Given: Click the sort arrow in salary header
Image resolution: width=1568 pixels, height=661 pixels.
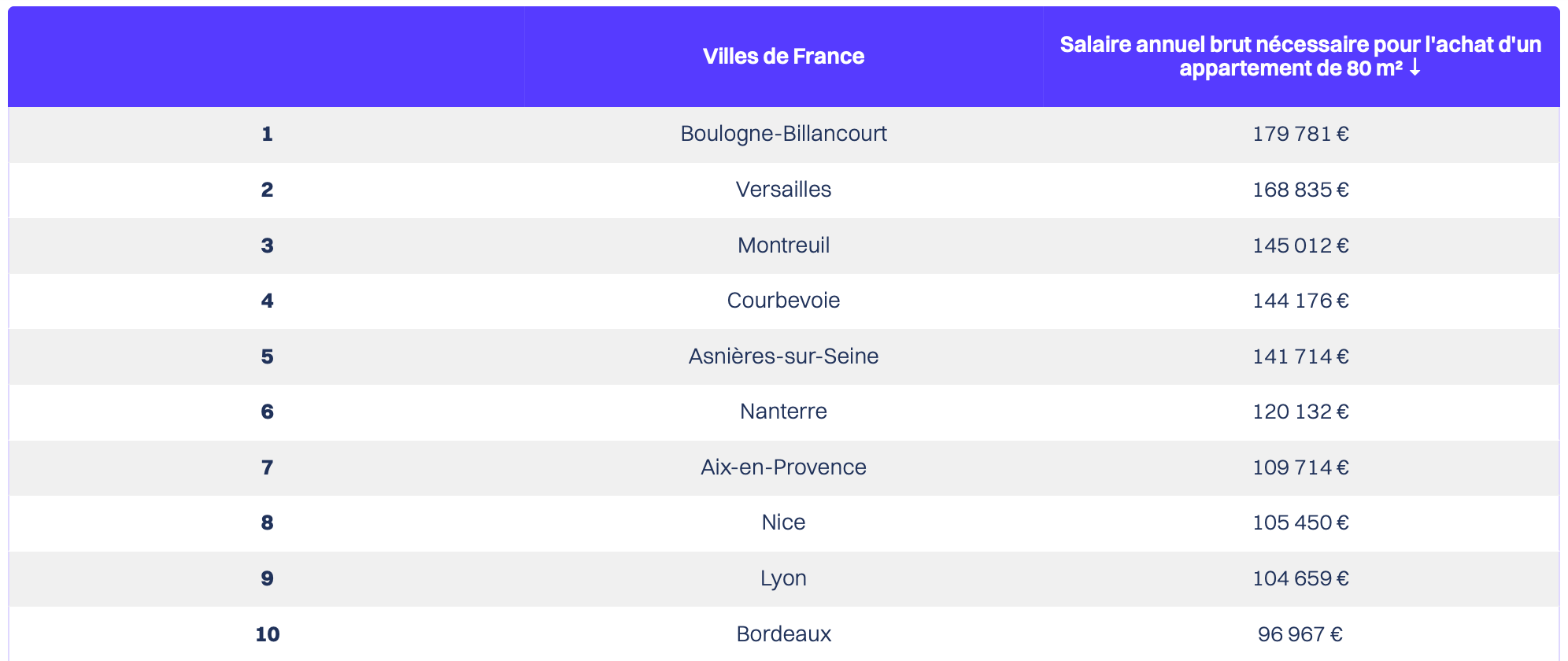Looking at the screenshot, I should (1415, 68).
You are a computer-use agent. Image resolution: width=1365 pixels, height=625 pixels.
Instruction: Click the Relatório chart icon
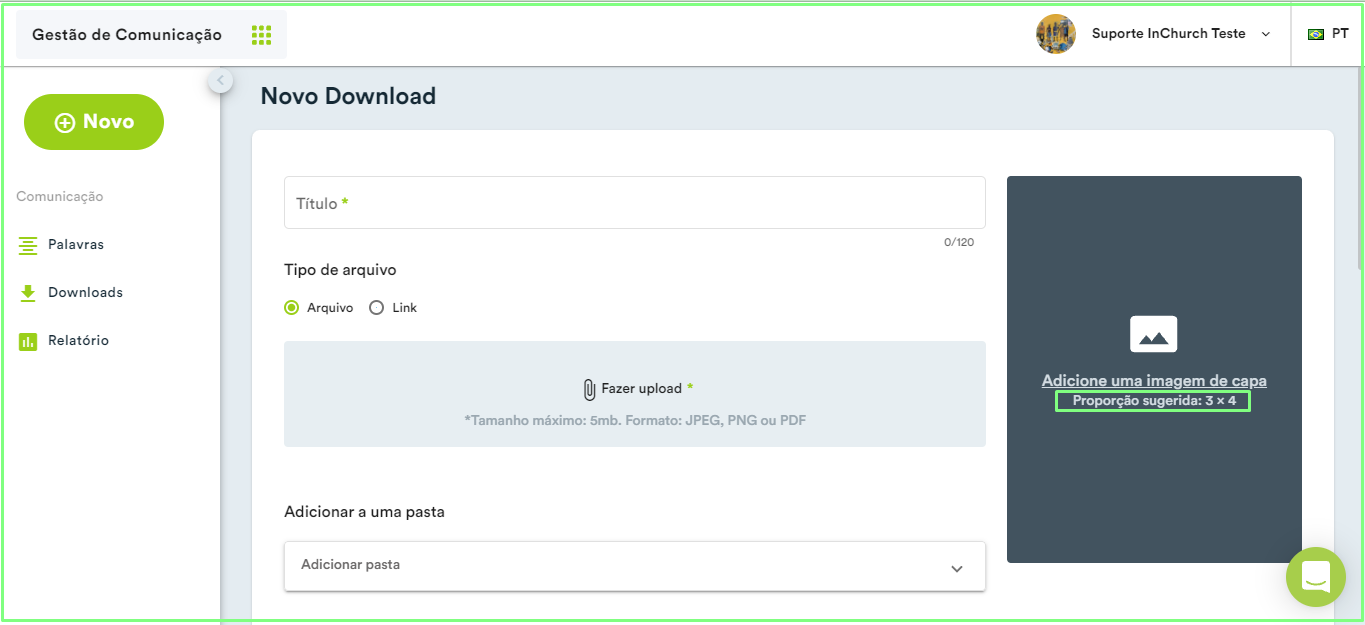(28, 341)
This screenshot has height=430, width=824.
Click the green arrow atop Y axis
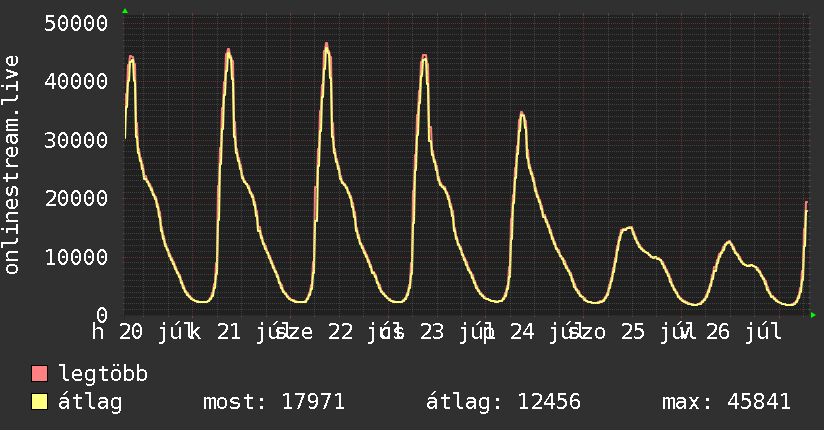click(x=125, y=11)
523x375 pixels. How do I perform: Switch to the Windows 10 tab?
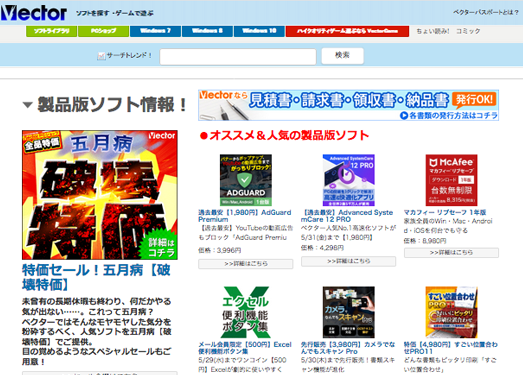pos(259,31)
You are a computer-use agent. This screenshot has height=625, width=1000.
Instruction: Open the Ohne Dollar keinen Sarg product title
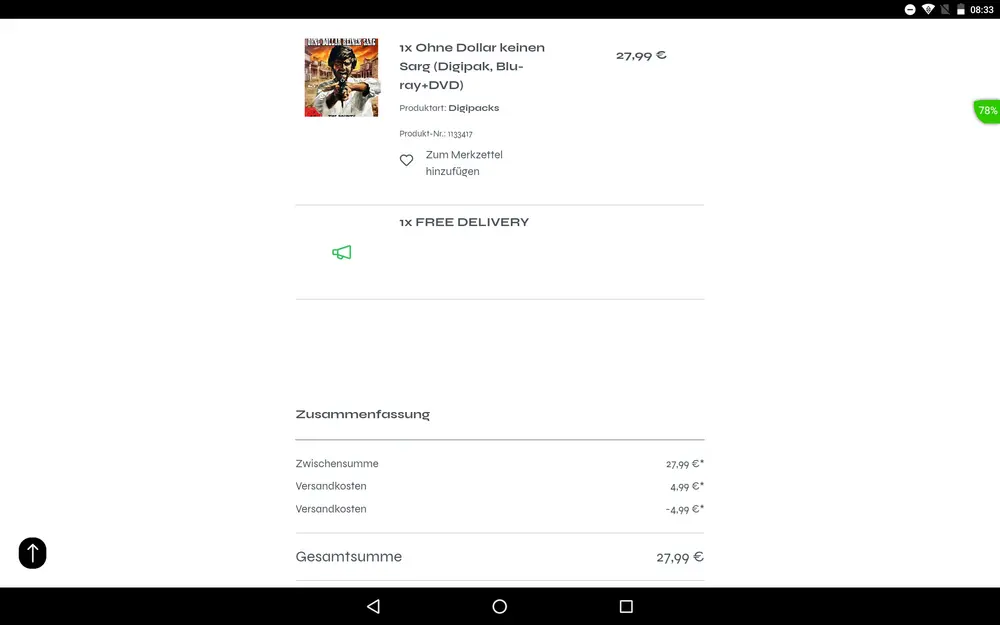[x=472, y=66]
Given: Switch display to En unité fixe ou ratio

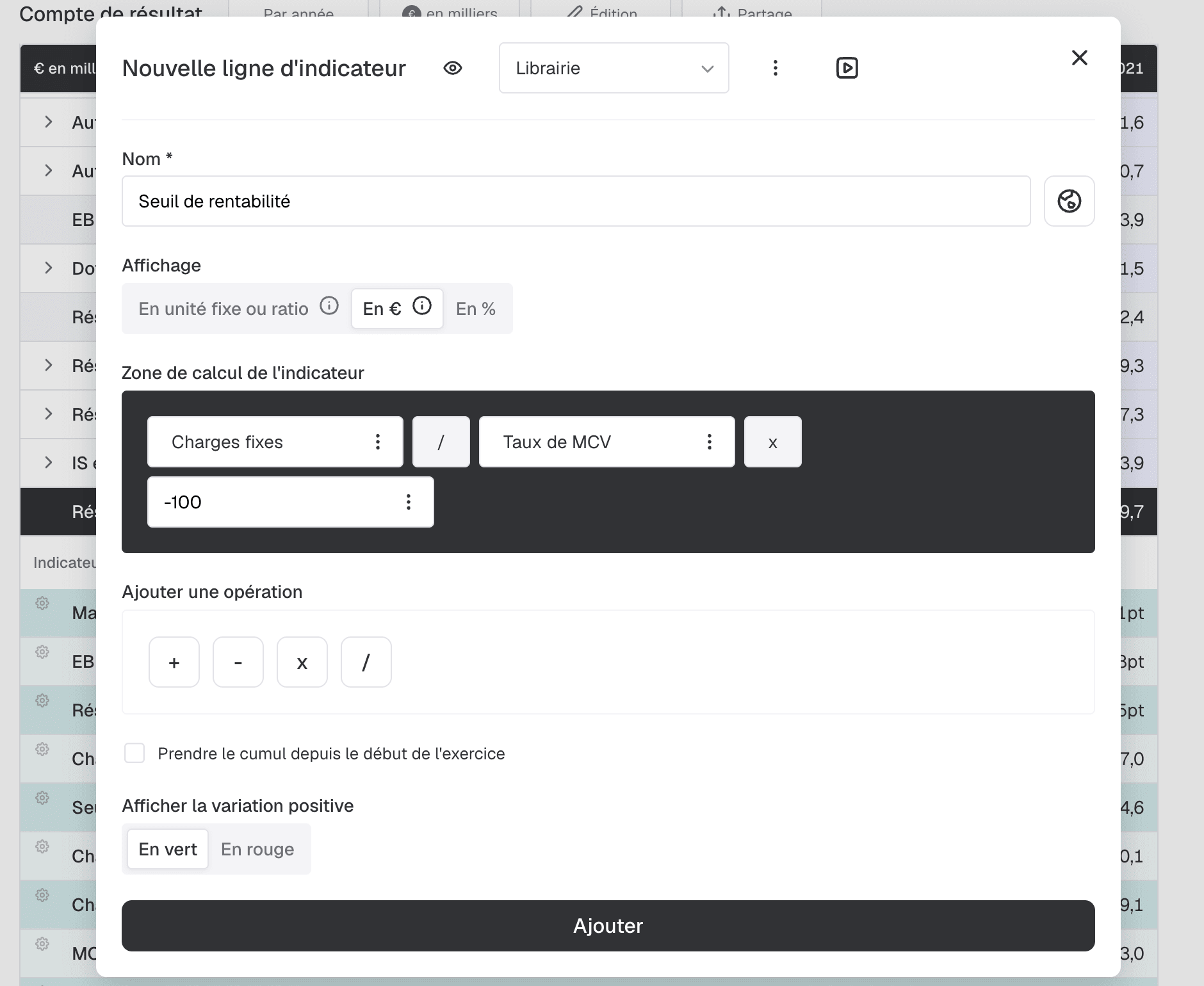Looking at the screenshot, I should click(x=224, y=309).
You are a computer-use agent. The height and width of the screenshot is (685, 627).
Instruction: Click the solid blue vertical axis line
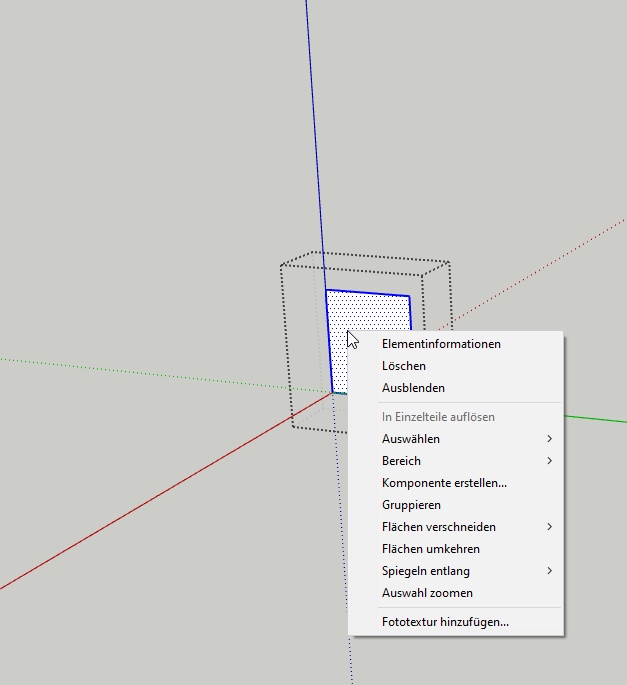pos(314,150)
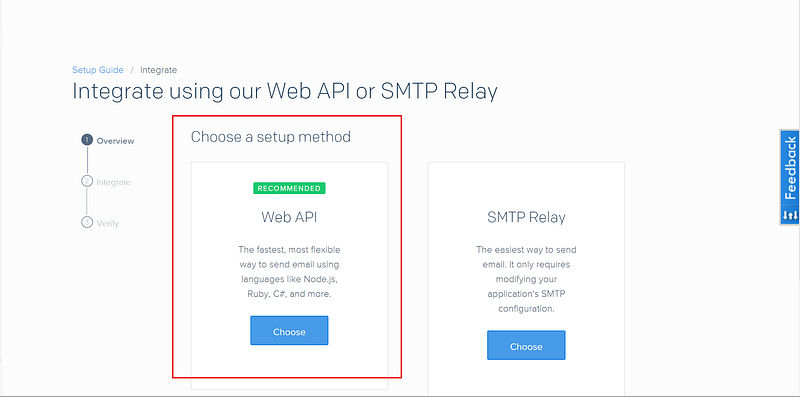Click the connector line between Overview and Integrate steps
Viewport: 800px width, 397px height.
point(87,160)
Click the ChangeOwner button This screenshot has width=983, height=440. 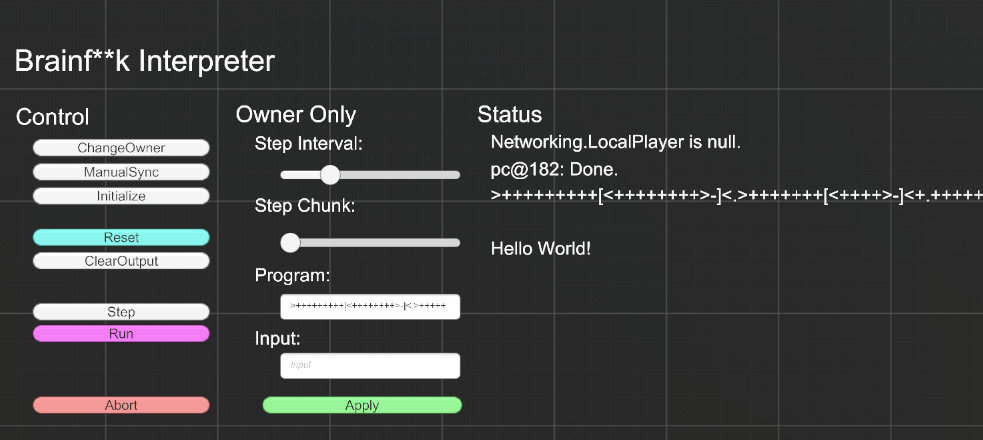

• • •

*How to complete this task*
Write out, exactly and with nothing added, every line from the one that holds "Instruction: Click the solid" to the end of the entries above; pictures stay out.

*Answer below*
Instruction: Click the solid blue vertical axis line
pos(314,150)
Click the connector line between Overview and Integrate steps
Viewport: 800px width, 397px height.
point(87,160)
Click the ChangeOwner button This screenshot has width=983, height=440. 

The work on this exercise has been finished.